Ini adalah hasil kerja sama antara Asosiasi Teknologi Elektronik dan Telematika Indonesia (ATEC) dan Himpunan Penyelenggara Pusat Perbelanjaan Indonesia (HIPPINDO). Budihardjo Iduansjah, Chairman ATEC dan Ketua Umum HIPPINDO, menjelaskan bahwa United E-Motor akan melakukan ekspor ritel dan layanan, yang melibatkan pembukaan toko ritel, pabrik, perakitan, distribusi, dan pelayanan produk.
"Kerja sama ini adalah realisasi dari program 'Bangga Buatan Indonesia' dan 'Indonesia Brands Go Global,' serta sebagai tindak lanjut dari MoU dan PKS antara HIPPINDO dan Kementerian Perdagangan," tambah Budi.
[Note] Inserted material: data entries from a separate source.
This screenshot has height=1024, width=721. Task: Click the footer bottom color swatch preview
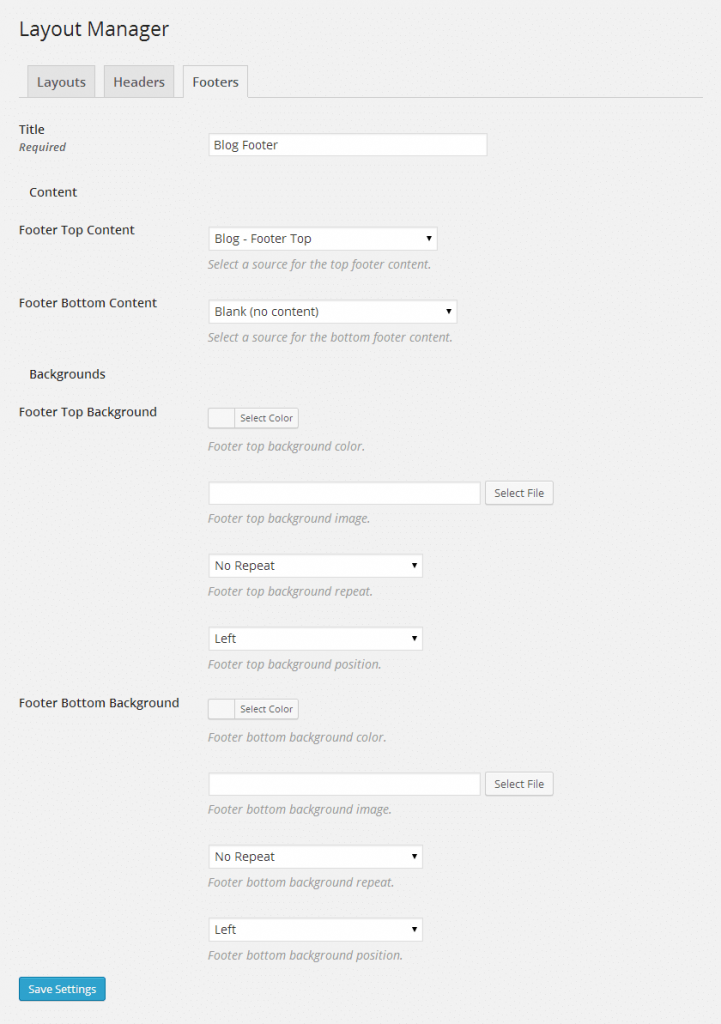(222, 708)
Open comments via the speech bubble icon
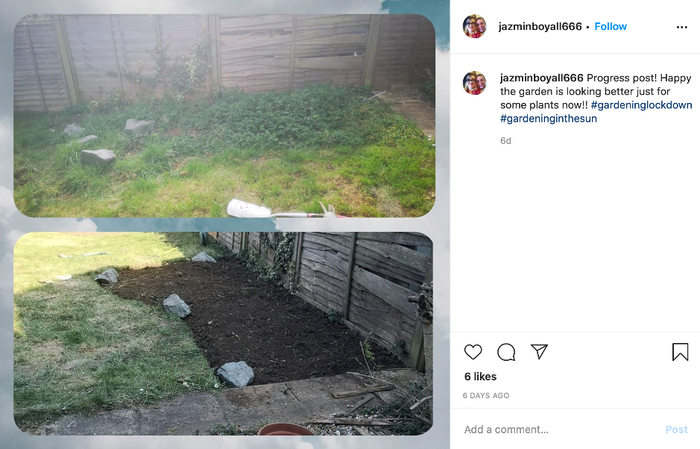 tap(506, 352)
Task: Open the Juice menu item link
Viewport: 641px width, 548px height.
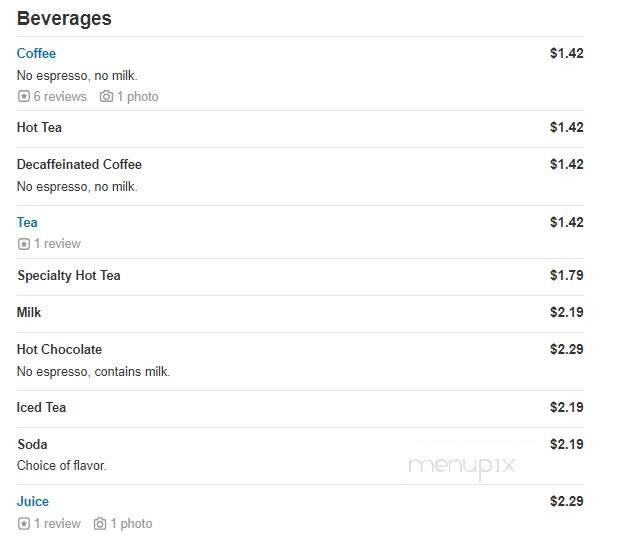Action: pos(33,501)
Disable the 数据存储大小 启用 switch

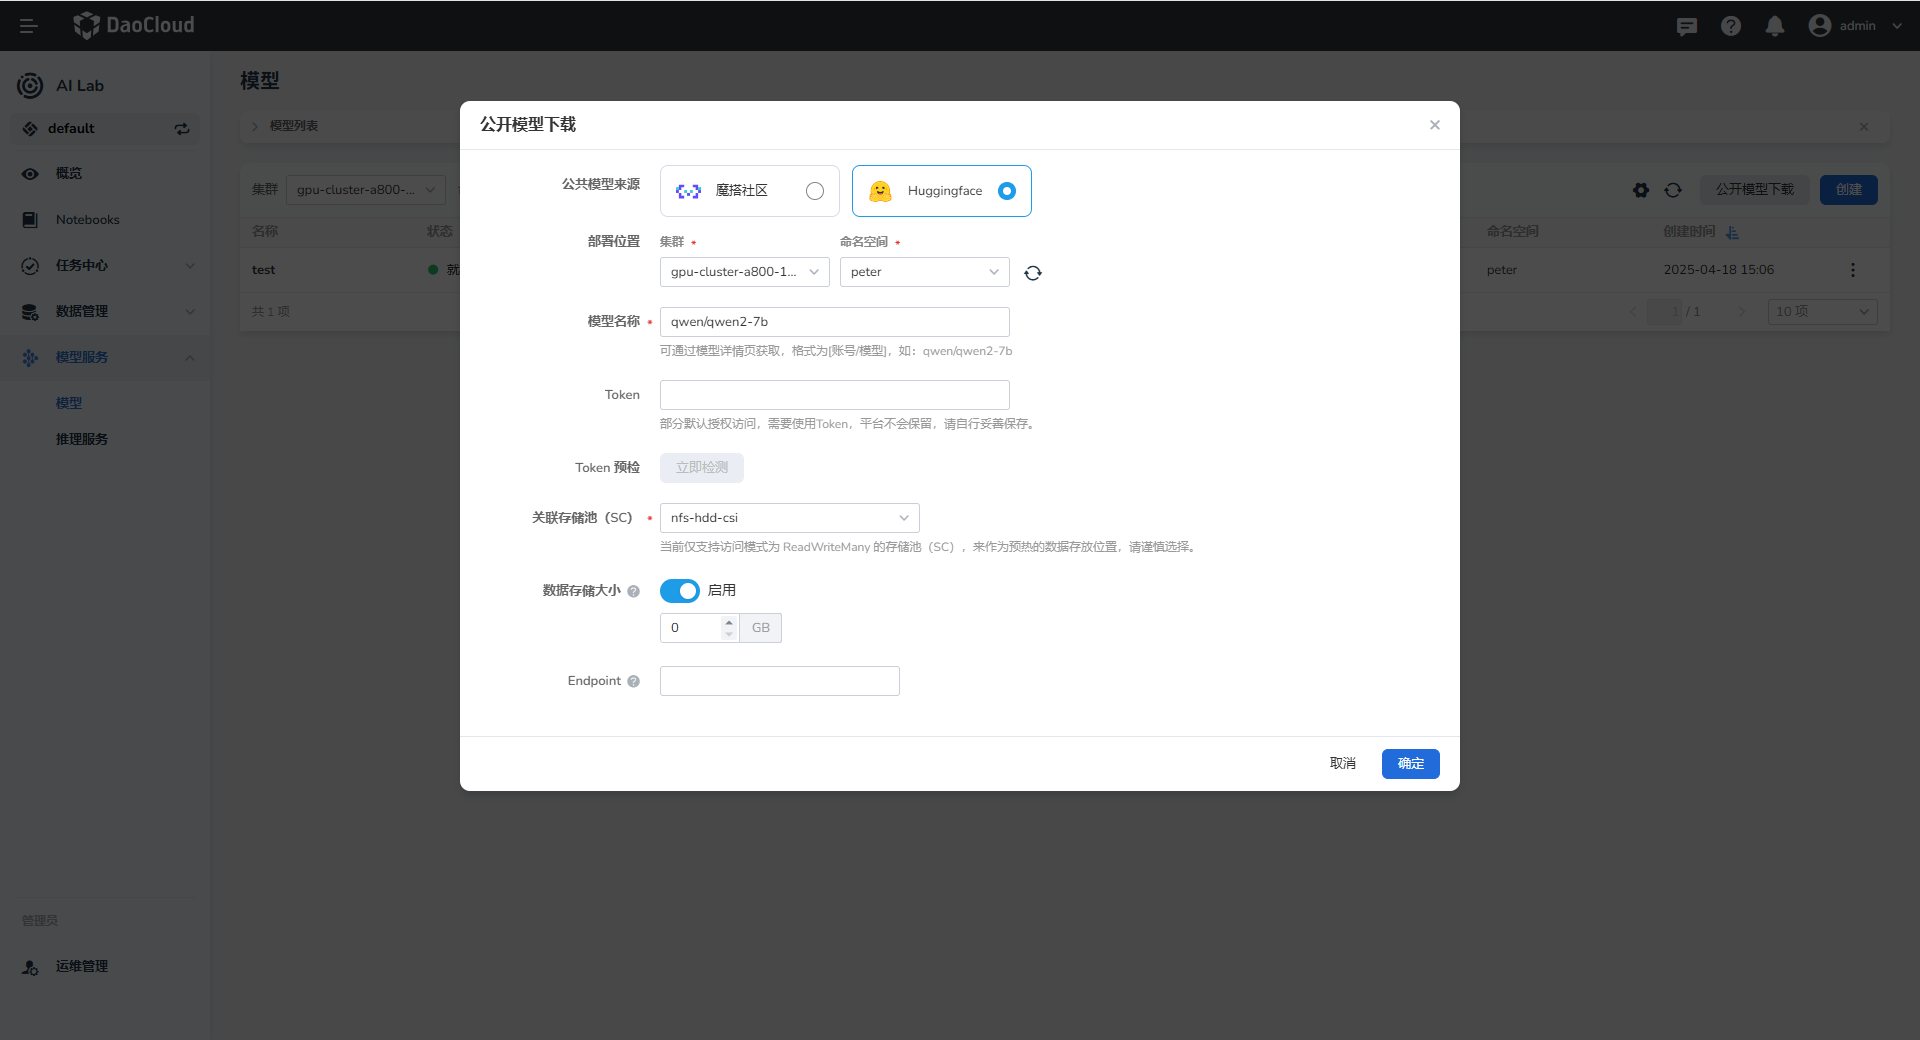[679, 591]
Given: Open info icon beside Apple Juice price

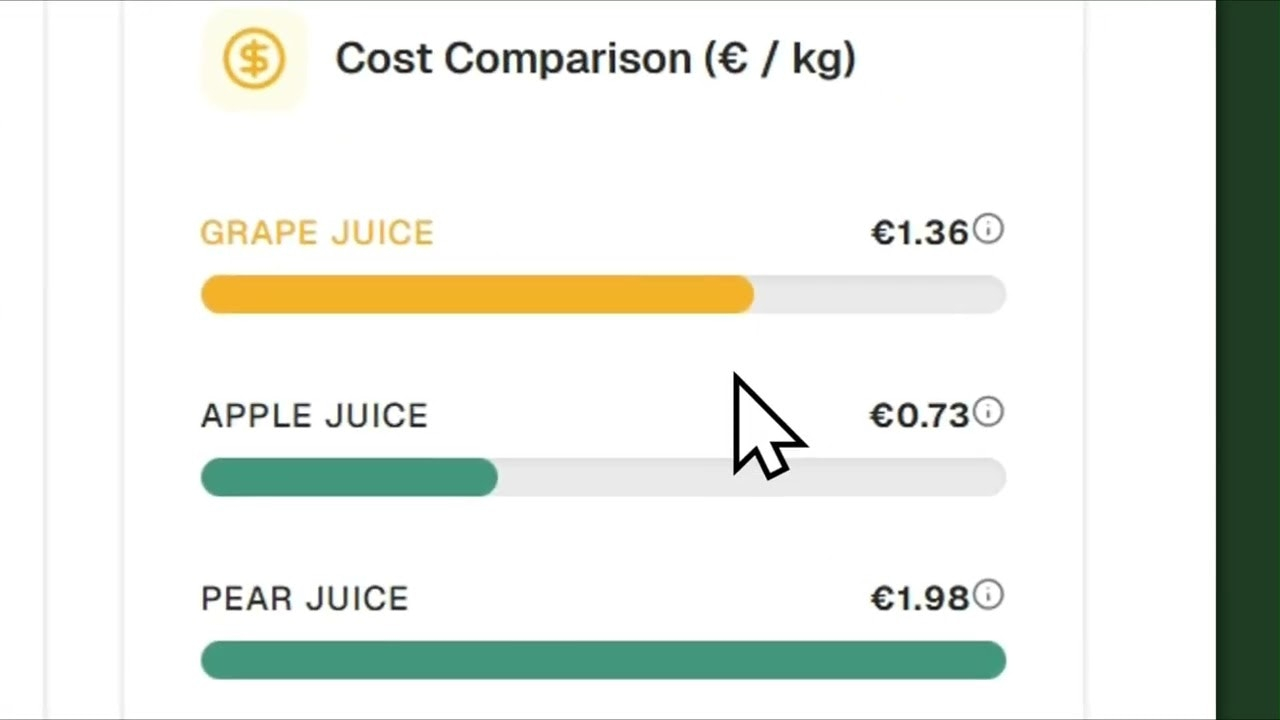Looking at the screenshot, I should coord(988,412).
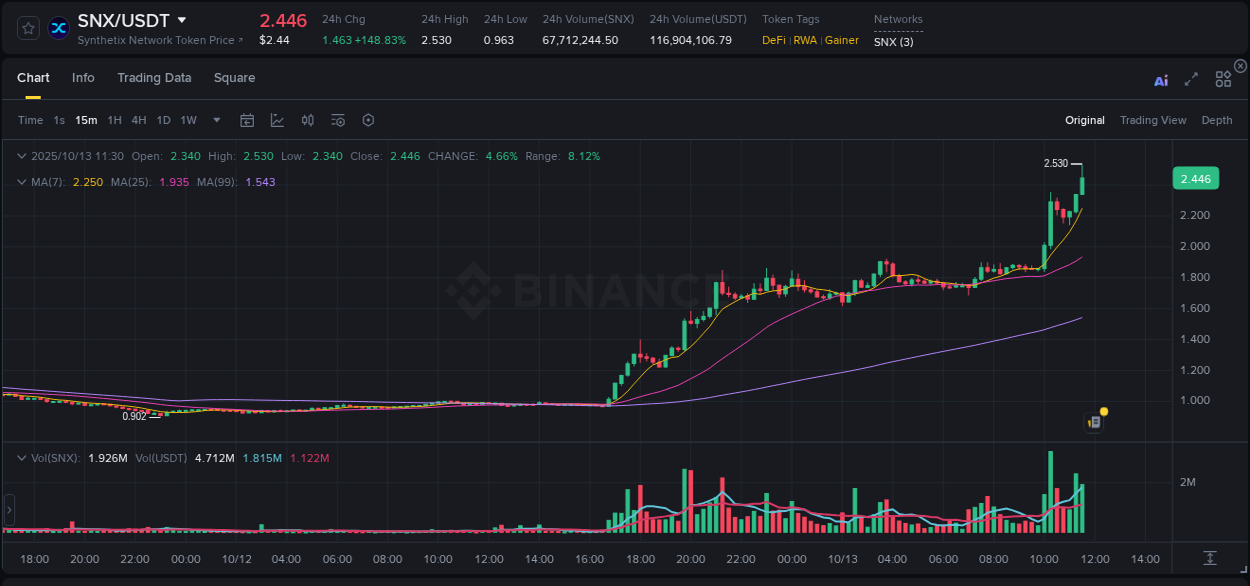Open chart settings via the hexagon gear icon
The height and width of the screenshot is (586, 1250).
pyautogui.click(x=368, y=120)
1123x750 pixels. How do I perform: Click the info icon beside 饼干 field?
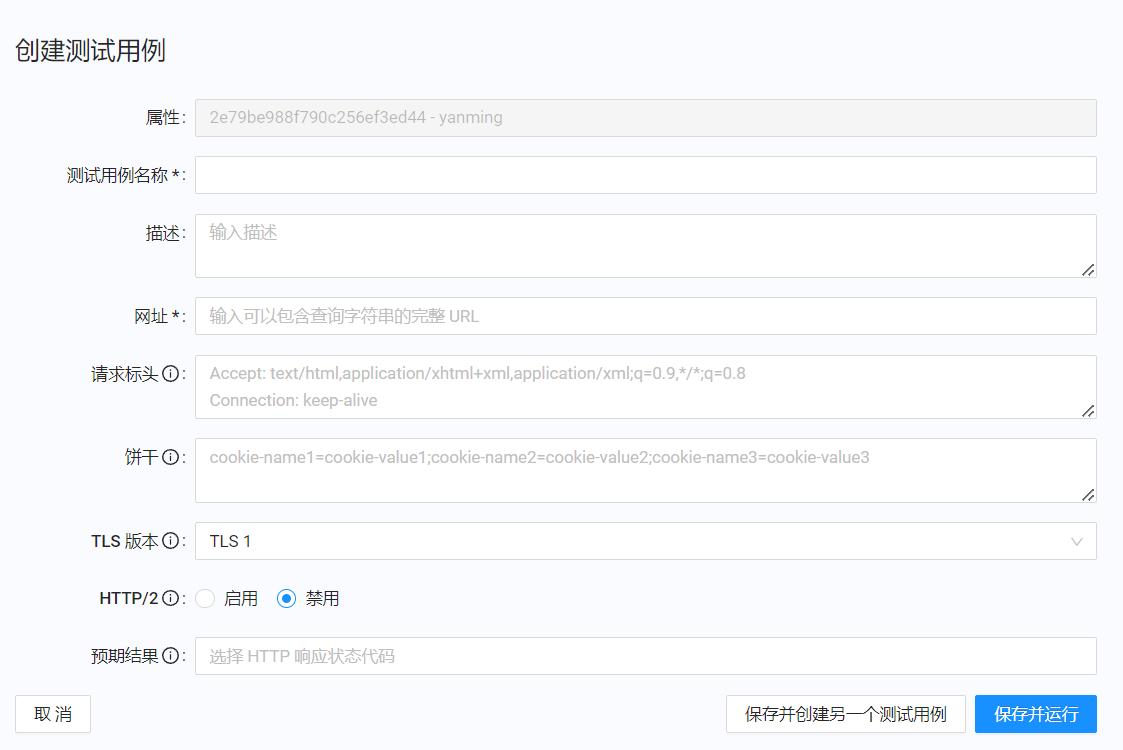168,457
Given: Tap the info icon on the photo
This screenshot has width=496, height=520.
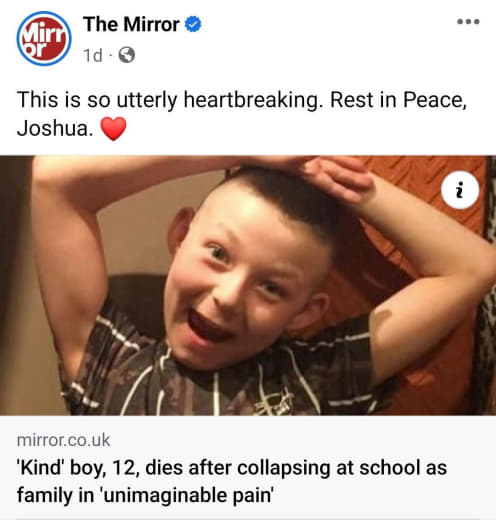Looking at the screenshot, I should (460, 190).

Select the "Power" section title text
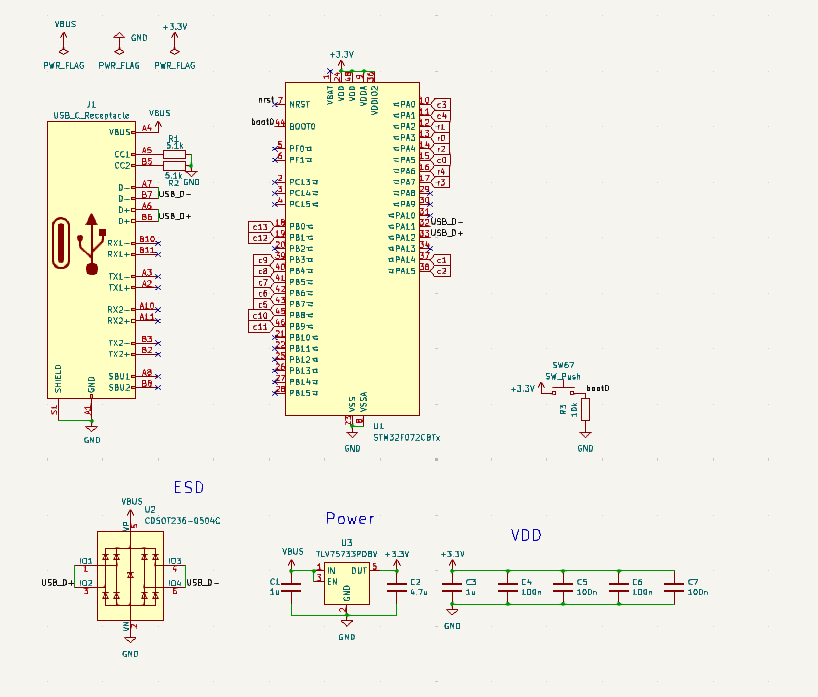(350, 518)
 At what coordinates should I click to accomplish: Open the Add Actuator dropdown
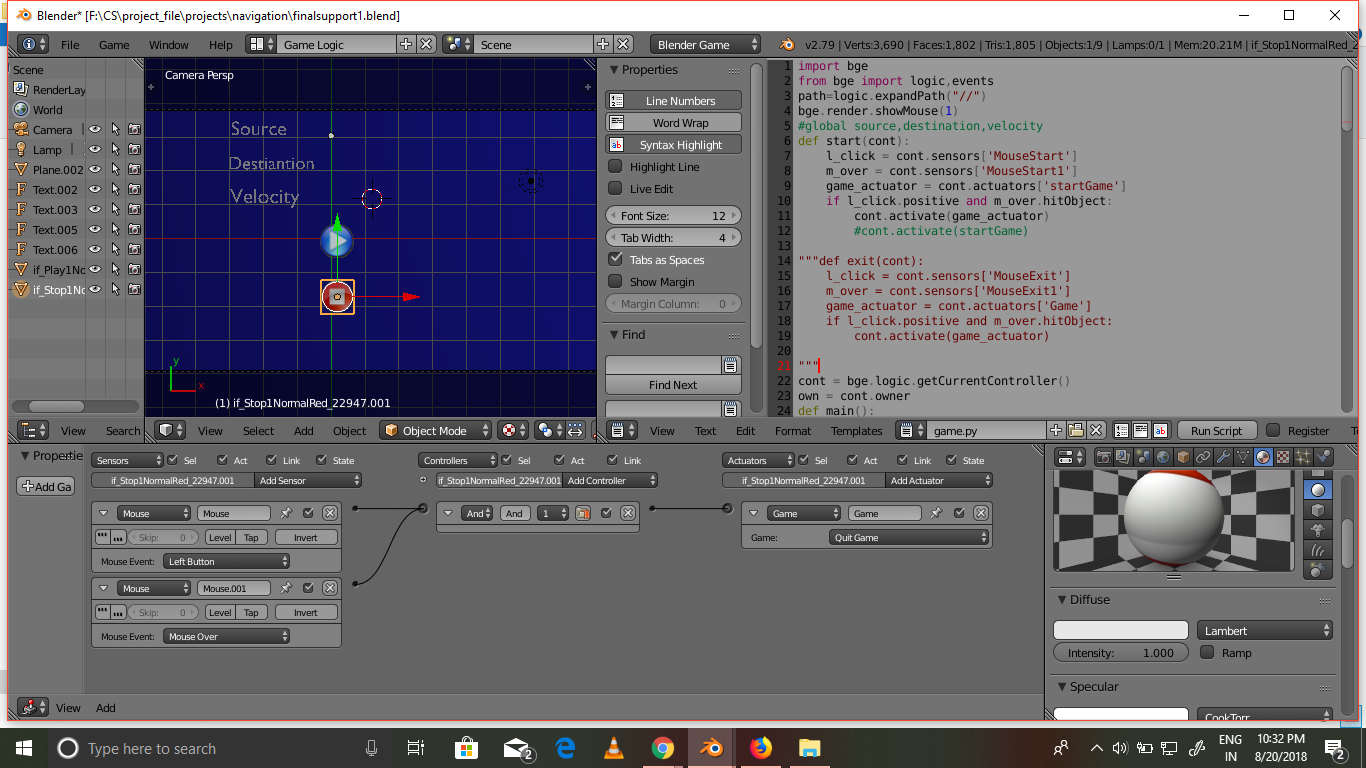coord(938,480)
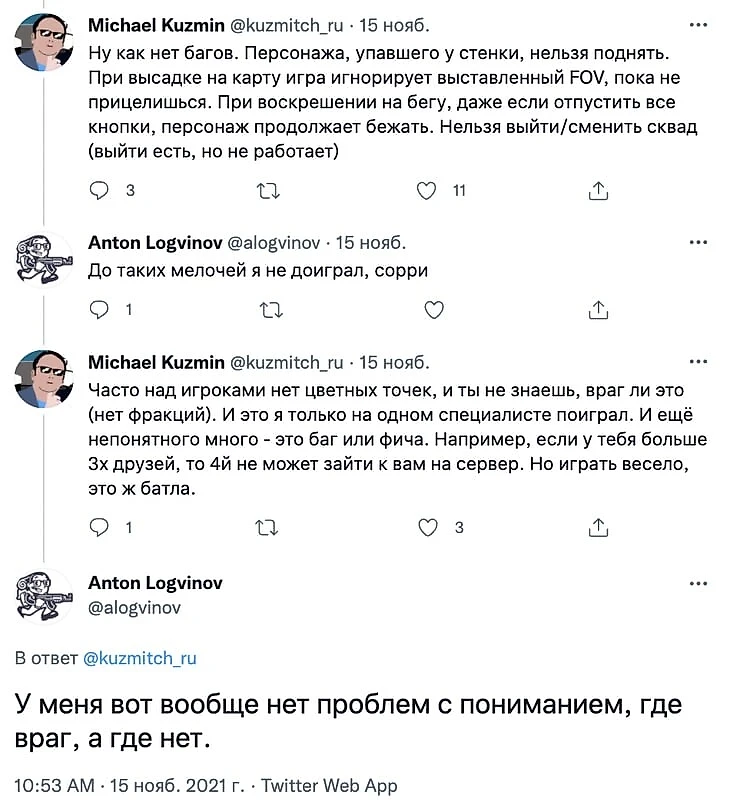730x808 pixels.
Task: Open more options on Logvinov's "сорри" tweet
Action: tap(699, 243)
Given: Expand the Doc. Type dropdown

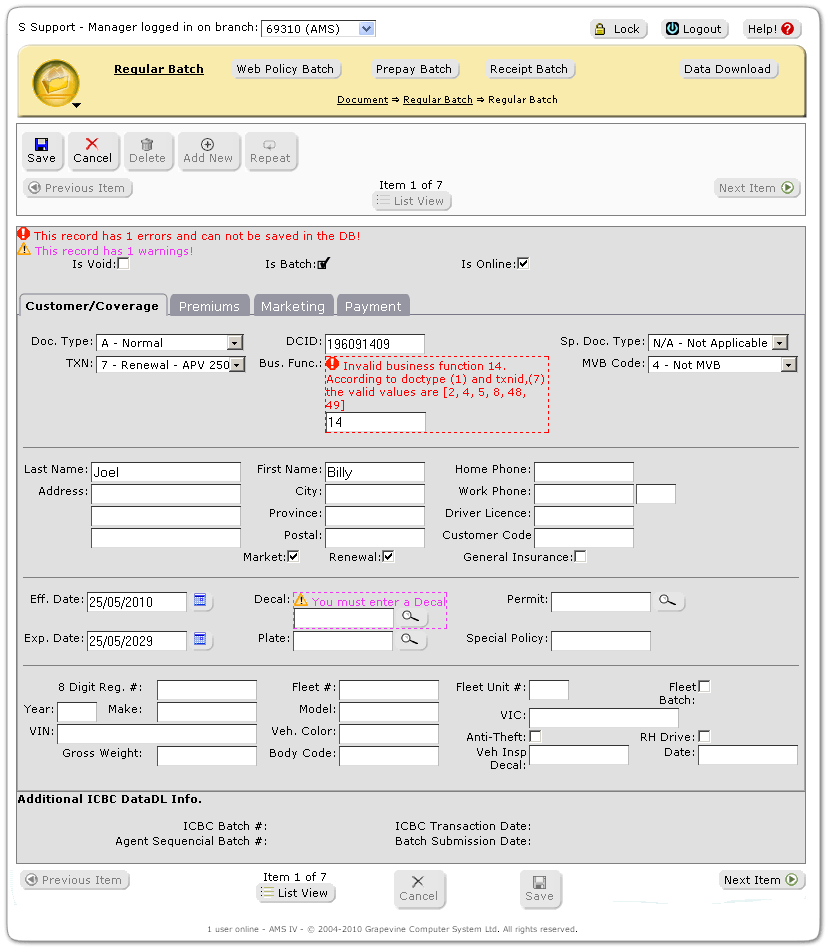Looking at the screenshot, I should point(170,343).
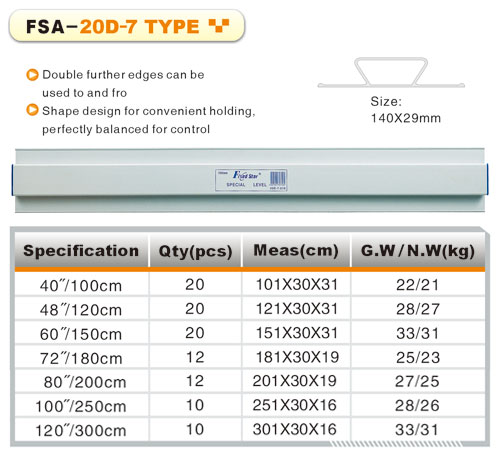
Task: Click the cross-section profile diagram
Action: pos(391,73)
Langkah ini juga merupakan kelanjutan dari kesepakatan bersama No.04/PEN/MOU/12/2022 dan No.01/DPP-MOU/XII/2022 antara Direktorat Jenderal Pengembangan Ekspor Nasional Kementerian Perdagangan Indonesia dan Himpunan Peritel dan Penyewa Pusat Perbelanjaan Indonesia tentang Pengembangan Ekspor Melalui Jasa Ritel.
Melalui penandatanganan kerja sama ini, diharapkan produk-produk United E-Motor akan lebih mudah masuk ke pasar ASEAN melalui fasilitas produksi yang ada di Indonesia dan Malaysia.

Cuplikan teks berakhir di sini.